Sungguh ironis, nampaknya negeri ini telah dipenuhi dengan nokta hitam. Meningkatnya kasus korupsi menambah daftar panjang bukti kegagalan negara dalam menepis praktik zalim dikalangan para pejabat yang kian menjamur. Para petinggi yang haus akan materi membuat rakyat kerapkali dimanipulasi. Kasus ini pun kian menunjukkan wajah gelap politik demokrasi yang dibajak oleh oligarki. Fenomena Korupsi bak tradisi turun temurun yang kerapkali menjadi warisan paten dalam ruang lingkup pemerintahan.
Korban Kezaliman
Kasus korupsi bahan bakar yang terjadi baru-baru ini memang sangat merugikan perekonomian negara. Namun sayang, menurut Nailul Huda selaku Direktur Ekonomi Celios, selama ini pemerintah hanya berfokus pada kerugian negara, namun tidak menghitung kerugian yang dialami oleh masyarakat selaku konsumen. Bahkan diperkirakan kerugian yang dialami oleh masyarakat, senilai 47 miliar sehari jika ditotal dalam setahun berkisar senilai 17,4 triliun (Tempo, 4/3/2023).
Selain itu, dampak kerugian juga kian terasa dari segi pemakaian kendaraan dan lingkungan. Jika melihat, perbedaan antara pertamax dan pertalite, kerugian menahun telah menjadi penyakit kronis yang menggerogoti kantong masyarakat. Bagaimana tidak? Masyarakat telah tertipu, yang awalnya merasa telah menggunakan pertamax Ron 92 sebagai produk bahan bakar ramah lingkungan, memiliki kandungan oktan yang tinggi sehingga dapat berpengaruh pada kualitas pembakaran dan minim residu. Tak hanya itu, pertamax juga memiliki formula yang dapat membersihkan kerak karbon pada ruang bakar. Hal inilah yang menyebabkan mesin kendaraan akan lebih awet terawat sehingga masyarakat dapat menggunakan kendaraan lebih lama. Berbeda halnya jika menggunakan pertalite, meskipun harganya lebih murah.
Namun, tipe bahan bakar ini terbilang cukup boros, menyebabkan deposit karbon dan tidak ramah lingkungan. Sebab, merupakan bahan bakar fosil yang dapat menghasilkan emisi karbon gas buang. Mirisnya, bahan bakar yang digunakan masyarakat selama ini adalah pertamax oplosan hasil manipulasi PT. Pertamina Patra Niaga. Sehingga mesin kendaraan masyarakat berpotensi lebih mudah cepat rusak. Besarnya kerugian masyarakat, juga berpotensi pada kurangnya nilai Produk Domestik Bruto (PDB) Indonesia.

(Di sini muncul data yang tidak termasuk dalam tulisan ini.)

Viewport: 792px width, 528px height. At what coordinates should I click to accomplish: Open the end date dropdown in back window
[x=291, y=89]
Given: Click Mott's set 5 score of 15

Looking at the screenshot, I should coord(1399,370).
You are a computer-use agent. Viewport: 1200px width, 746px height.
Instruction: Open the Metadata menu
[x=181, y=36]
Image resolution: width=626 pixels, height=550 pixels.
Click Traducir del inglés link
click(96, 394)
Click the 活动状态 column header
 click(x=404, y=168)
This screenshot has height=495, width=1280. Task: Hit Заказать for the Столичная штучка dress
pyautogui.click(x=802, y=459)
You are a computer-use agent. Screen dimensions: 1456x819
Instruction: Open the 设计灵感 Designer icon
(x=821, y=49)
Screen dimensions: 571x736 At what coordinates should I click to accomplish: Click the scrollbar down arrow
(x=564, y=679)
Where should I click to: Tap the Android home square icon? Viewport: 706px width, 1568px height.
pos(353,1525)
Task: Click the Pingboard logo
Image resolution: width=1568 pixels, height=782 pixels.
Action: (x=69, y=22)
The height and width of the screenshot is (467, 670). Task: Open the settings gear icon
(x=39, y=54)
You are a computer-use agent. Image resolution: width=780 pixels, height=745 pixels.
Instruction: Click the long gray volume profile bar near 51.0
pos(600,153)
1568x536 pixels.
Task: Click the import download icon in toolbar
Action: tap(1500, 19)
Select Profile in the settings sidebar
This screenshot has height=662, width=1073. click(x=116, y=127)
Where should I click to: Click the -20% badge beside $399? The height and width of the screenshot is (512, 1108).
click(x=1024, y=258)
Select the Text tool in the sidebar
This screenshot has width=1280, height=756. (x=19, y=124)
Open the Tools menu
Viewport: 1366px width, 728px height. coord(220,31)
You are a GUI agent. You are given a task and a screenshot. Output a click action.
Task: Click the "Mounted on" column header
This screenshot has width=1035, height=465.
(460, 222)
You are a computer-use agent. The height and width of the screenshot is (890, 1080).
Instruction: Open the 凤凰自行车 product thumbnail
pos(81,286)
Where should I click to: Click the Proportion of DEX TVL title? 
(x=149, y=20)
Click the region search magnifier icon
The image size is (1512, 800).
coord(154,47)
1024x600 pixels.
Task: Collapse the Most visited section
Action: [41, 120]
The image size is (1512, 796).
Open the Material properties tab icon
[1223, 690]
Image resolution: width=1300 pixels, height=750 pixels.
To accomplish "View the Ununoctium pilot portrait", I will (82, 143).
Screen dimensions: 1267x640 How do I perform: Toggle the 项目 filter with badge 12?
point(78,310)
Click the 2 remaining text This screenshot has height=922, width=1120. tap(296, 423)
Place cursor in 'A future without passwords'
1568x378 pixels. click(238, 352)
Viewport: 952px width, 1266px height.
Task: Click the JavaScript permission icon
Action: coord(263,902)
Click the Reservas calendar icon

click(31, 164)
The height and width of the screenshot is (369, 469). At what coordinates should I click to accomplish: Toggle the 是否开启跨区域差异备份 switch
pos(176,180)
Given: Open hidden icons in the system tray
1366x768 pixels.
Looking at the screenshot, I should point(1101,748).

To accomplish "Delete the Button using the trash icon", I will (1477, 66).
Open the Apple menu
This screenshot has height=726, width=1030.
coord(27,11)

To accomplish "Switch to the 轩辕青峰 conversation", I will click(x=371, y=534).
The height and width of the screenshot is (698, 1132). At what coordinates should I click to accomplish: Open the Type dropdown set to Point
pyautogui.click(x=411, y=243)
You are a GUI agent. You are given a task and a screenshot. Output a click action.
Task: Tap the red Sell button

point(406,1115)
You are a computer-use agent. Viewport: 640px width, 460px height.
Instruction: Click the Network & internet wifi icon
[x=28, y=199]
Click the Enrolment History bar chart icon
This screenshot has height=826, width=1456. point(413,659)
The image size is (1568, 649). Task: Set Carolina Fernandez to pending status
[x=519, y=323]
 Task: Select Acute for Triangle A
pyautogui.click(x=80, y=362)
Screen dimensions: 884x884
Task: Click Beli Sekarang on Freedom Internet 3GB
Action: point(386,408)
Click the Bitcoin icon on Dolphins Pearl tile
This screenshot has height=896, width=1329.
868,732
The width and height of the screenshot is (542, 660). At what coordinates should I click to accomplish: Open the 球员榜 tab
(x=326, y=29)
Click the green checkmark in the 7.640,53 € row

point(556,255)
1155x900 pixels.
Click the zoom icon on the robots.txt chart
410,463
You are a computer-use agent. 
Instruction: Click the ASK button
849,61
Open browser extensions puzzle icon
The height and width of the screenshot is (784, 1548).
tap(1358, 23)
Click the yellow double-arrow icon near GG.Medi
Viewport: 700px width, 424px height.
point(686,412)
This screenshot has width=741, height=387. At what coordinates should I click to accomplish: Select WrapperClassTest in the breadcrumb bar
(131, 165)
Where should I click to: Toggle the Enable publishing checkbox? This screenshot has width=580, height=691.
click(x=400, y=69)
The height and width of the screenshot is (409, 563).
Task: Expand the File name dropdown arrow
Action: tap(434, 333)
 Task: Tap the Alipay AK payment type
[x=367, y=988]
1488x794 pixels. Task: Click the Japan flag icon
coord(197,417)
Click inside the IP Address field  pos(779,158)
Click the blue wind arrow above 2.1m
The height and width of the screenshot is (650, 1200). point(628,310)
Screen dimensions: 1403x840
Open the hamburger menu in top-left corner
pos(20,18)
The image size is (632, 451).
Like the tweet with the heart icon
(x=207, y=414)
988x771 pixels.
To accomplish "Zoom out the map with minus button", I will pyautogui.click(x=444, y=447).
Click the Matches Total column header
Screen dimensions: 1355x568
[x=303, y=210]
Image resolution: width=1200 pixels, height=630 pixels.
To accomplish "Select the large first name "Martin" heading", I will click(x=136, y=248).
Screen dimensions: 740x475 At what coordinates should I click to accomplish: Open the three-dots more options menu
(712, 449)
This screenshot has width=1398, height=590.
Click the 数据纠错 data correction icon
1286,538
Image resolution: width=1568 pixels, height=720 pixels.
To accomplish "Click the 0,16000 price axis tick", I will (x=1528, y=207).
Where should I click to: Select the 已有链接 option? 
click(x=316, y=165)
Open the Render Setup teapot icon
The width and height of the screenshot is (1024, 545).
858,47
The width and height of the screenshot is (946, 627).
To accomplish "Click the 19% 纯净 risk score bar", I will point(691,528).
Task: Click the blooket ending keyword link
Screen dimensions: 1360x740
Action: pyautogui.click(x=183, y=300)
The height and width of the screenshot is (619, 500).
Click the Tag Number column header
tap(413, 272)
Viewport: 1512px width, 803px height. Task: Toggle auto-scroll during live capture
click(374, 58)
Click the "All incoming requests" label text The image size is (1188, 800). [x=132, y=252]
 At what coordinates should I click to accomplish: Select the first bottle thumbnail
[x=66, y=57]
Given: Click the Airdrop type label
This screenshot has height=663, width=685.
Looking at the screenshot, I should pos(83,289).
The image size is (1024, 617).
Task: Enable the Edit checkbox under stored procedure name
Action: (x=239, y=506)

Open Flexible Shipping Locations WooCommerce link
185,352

Sebab, dana yang semestinya untuk membelanjakan kebutuhan lainnya, harus dialihkan untuk tambahan selisih harga.
Kasus Berulang
Berulangnya kasus korupsi dinegara ini tentu saja merupakan buah dari penerapan ideologi asing yang telah merenggut paksa akhlak hingga rasa kemanusiaan dalam diri umat hari ini. Sistem demokrasi kapitalisme sekularisme merupakan dalang dibalik tumbuh suburnya korupsi. Ditengah kemiskinan yang kian merajela hingga maraknya PHK massal, ada pejabat yang sibuk memperkaya dirinya. Hal ini disebabkan karena dalam demokrasi, uang memiliki peranan penting terhadap kursi kekuasaan. Seperti halnya pada calon dirut BUMN, untuk mendapatkan kursi tertinggi harus melalui restu dari parpol.
Sedangkan dalam dunia parpol, salah satu sumber dana yang digunakan berasal dari BUMN, maka tidak heran jika ada hubungan timbal balik antara parpol dan dirut BUMN yang pada akhirnya meninggalkan jejak kerugian bagi masyarakat. Inilah politik transaksional yang lahir dalam bingkai demokrasi. Dimana adanya simbiosis mutualisme dari berbagai pemilik kepentingan yakni antara oligarki dan korporasi. Tidak adanya tabir pemisah antara baik dan buruk membuat umat manusia hari ini bebas melakukan apapun sesuai kehendaknya, asalkan mampu menghasilkan keuntungan berupa materi, halal haram tidak lagi diindahkan. Tak hanya itu, sistem pendidikan hari ini hanya berfokus pada nilai akademik, bukan pada pembentukan kepribadian.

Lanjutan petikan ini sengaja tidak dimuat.